Appointment to a Sterling Professorship is one of the University’s highest
faculty honors.
A longtime member of the School of Medicine faculty, Horwich has been a Howard
Hughes Medical Institute investigator since 1990, and has served as an attending
physician in pediatrics for almost 20 years at Yale-New Haven Hospital (YNHH).
In his research, Horwich has helped unravel one of the most vexing mysteries
in cell biology: how the chains of amino acids that make up proteins fold into
the unique three-dimensional shapes needed for the proteins to successfully perform
their tasks, which are as varied as muscle contraction, immunity, digestion,
metabolism and higher functions such as perception and cognition.
The Yale professor led the team that discovered and described ?chaperonins, “machines” within
the cell that play a key role in the proper folding and configuration of proteins.
Chaperonins help chains of amino acids fold into proteins that are then able,
by virtue of their shape, to interact with drug molecules, hormones and brain
transmitters such as serotonin and dopamine. The chaperonins, which are present
in all living cells, are part of a quality-control network that ensures that
proteins are properly configured, and that poorly folded proteins are targeted
for destruction.
When proteins fail to configure correctly, disease can result. Clumps of unfolded
or improperly folded proteins, called “aggregates,” have been associated
with such conditions as Alzheimer’s, Parkinson’s, “mad cow” disease
and the paralyzing nerve disorder amytrophic lateral sclerosis (ALS, also known
as “Lou Gehrig’s disease”).
Through his characterization of the structure and function of the chaperonins,
Horwich has opened the possibility of new, targeted treatments for these and
other disorders.
In recent years, Horwich has been focusing on the question of why the chaperonins
are unable to prevent the protein aggregation seen in neurodegenerative diseases.
His group is seeking to elucidate the structure of fibrillar aggregates, so-called
amyloid, that collect in the nerves and the heart in one such disease, familial
amyloid polyneuropathy. He is also working on a model of ALS, which is in some
cases caused by misfolding of a specific enzyme.

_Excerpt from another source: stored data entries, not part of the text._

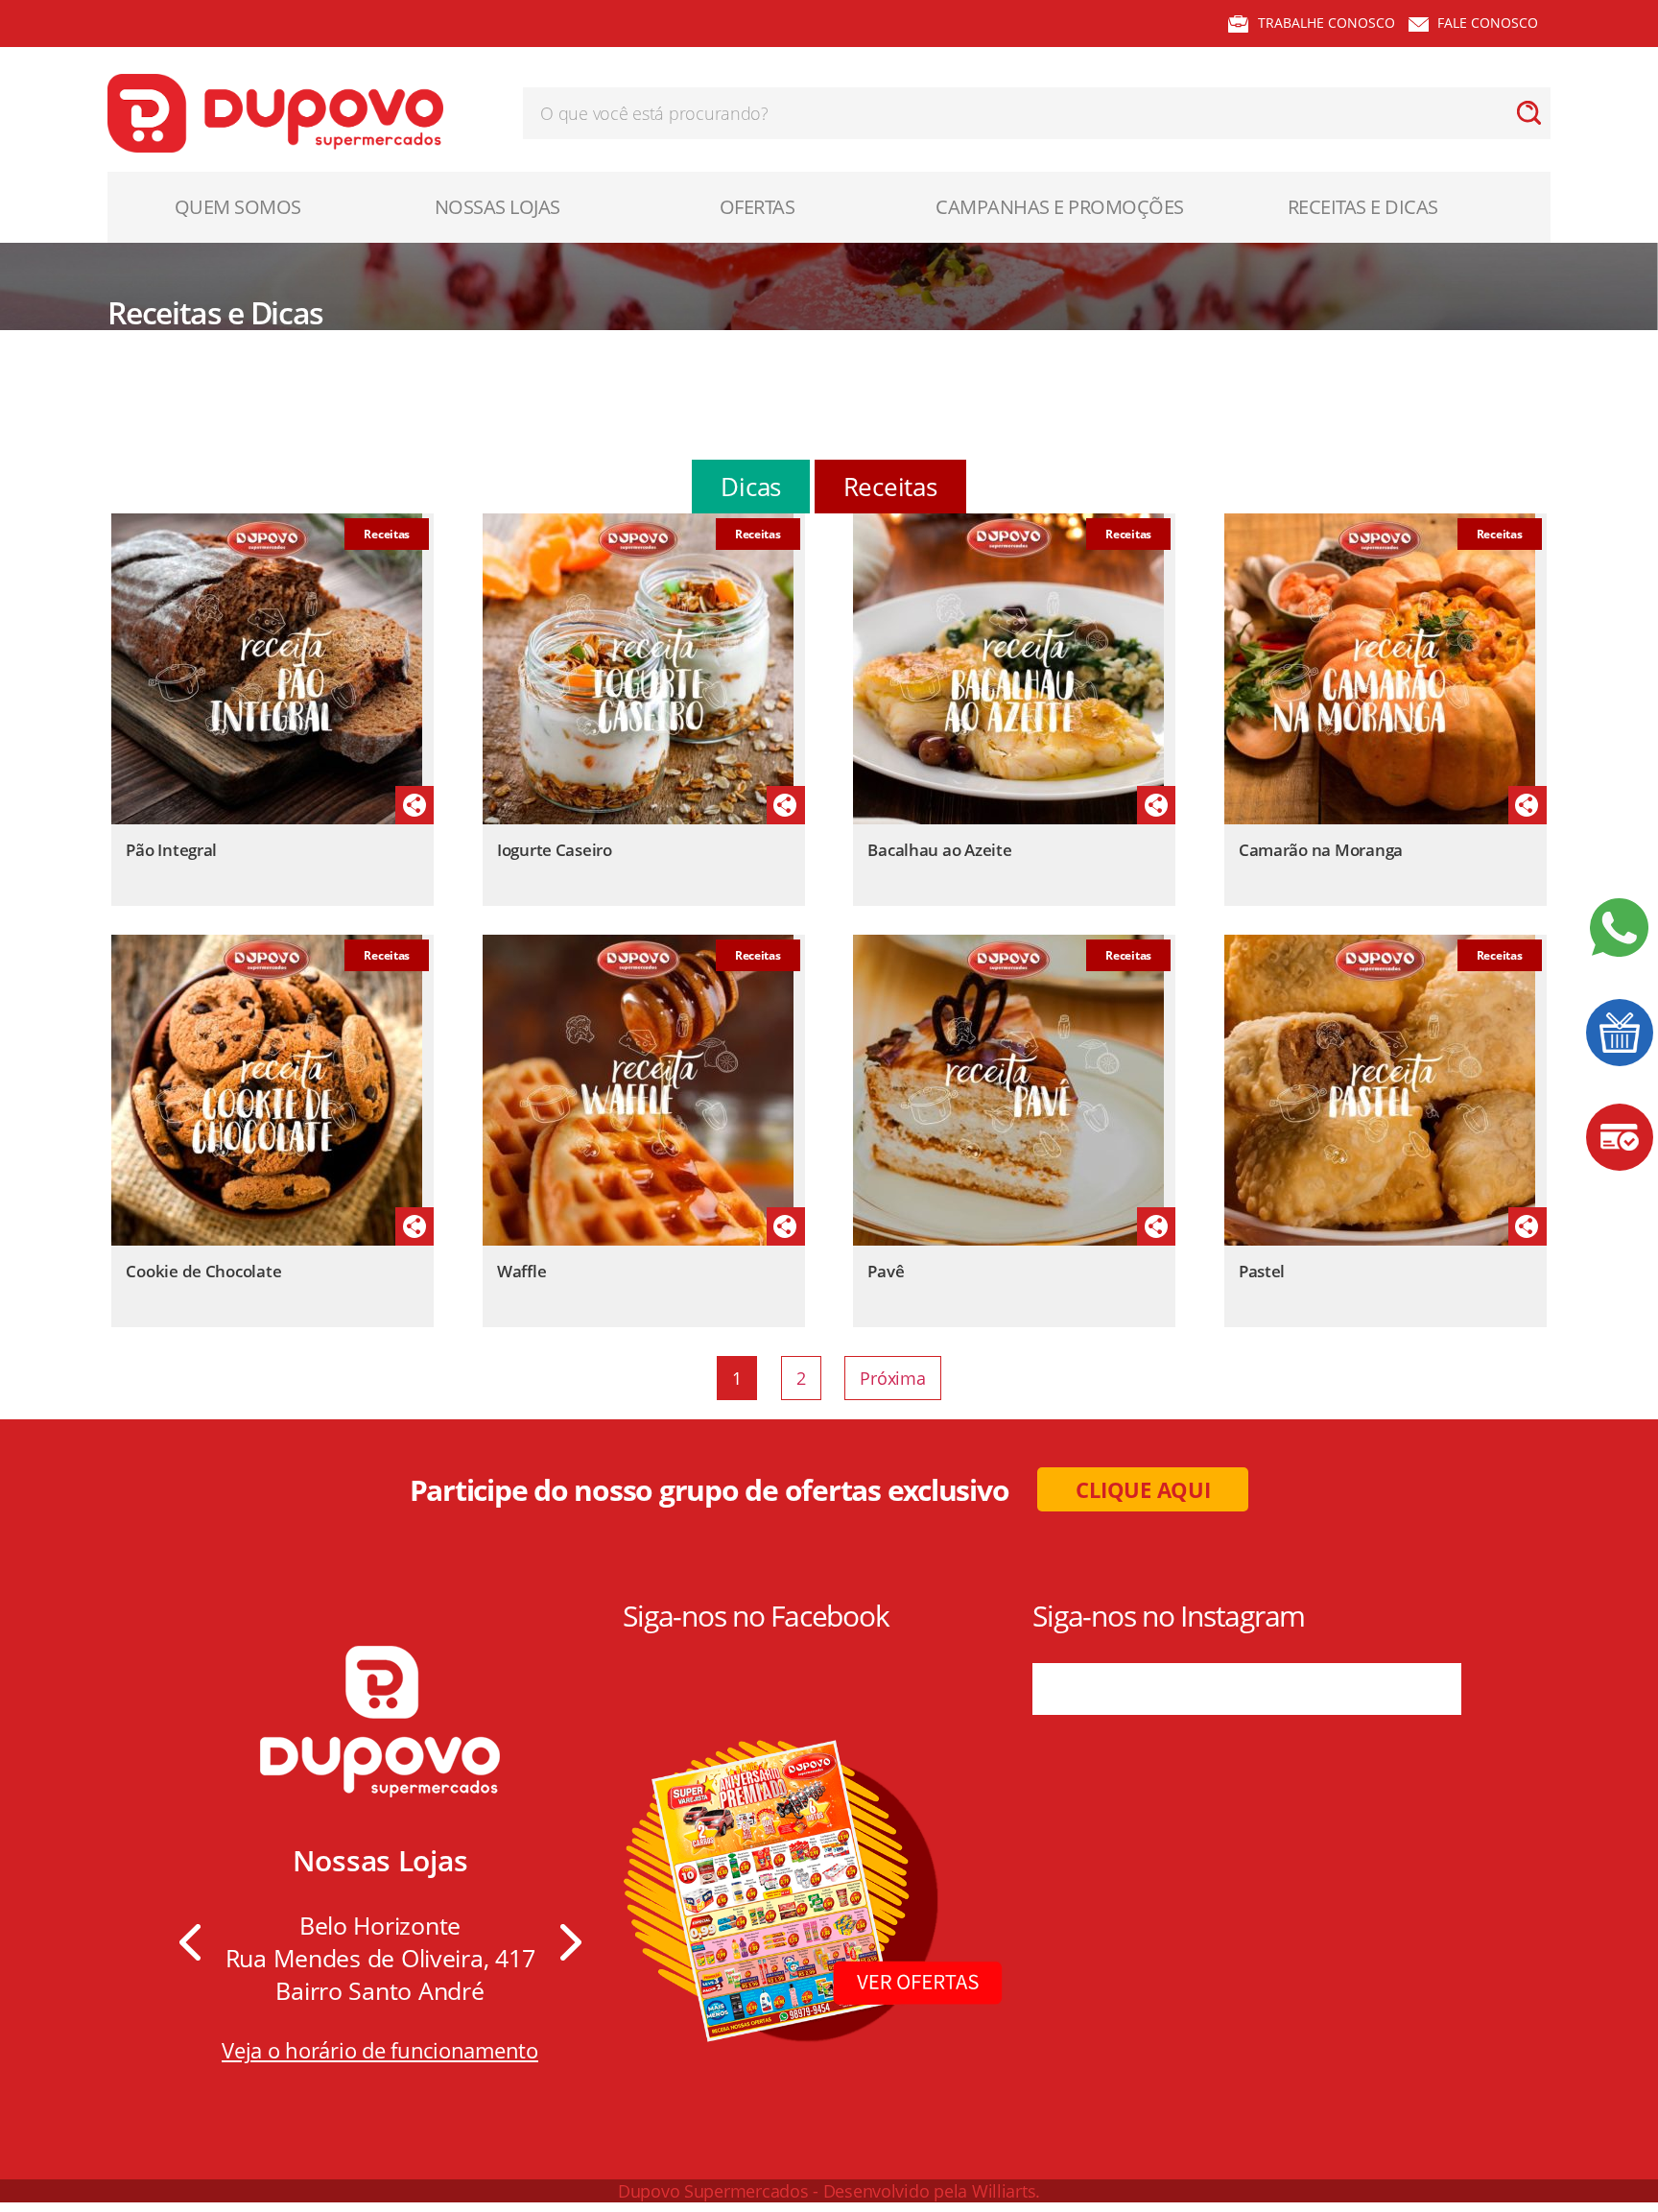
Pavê (885, 1271)
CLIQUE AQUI (1143, 1489)
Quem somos (238, 207)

Horwich received his B.A. and M.D. degrees from Brown University. He completed
his residency in pediatrics at YNHH, and then spent three years doing research
at the Salk Institute in La Jolla, California, in the laboratories of tumor biologists
Walter Eckhart and Tony Hunter. He returned to Yale in 1981 to work with human
geneticist Leon Rosenberg, who later became dean of the School of Medicine. Horwich
joined the Yale faculty in 1984 as an assistant professor in genetics, and was
named a full professor in that department in 1995. He was appointed as the Eugene
Higgins Professor of Cellular and Molecular Physiology in 2003. Horwich is now
a “bicoastal” scientist with laboratories at Yale and at the Scripps
Institute in La Jolla.
His honors include election to the National Academy of Sciences in 2003, the
Gairdner International Award for achievement in 2004, the 2006 Stein and Moore
Award of the Protein Society and the Wiley Prize in the Biomedical Sciences in
February of this year. He is a member of the American Association for the Advancement
of Science, the American Chemical Society, the American Society of Cell Biology,
the American Society of Human Genetics and the Protein Society.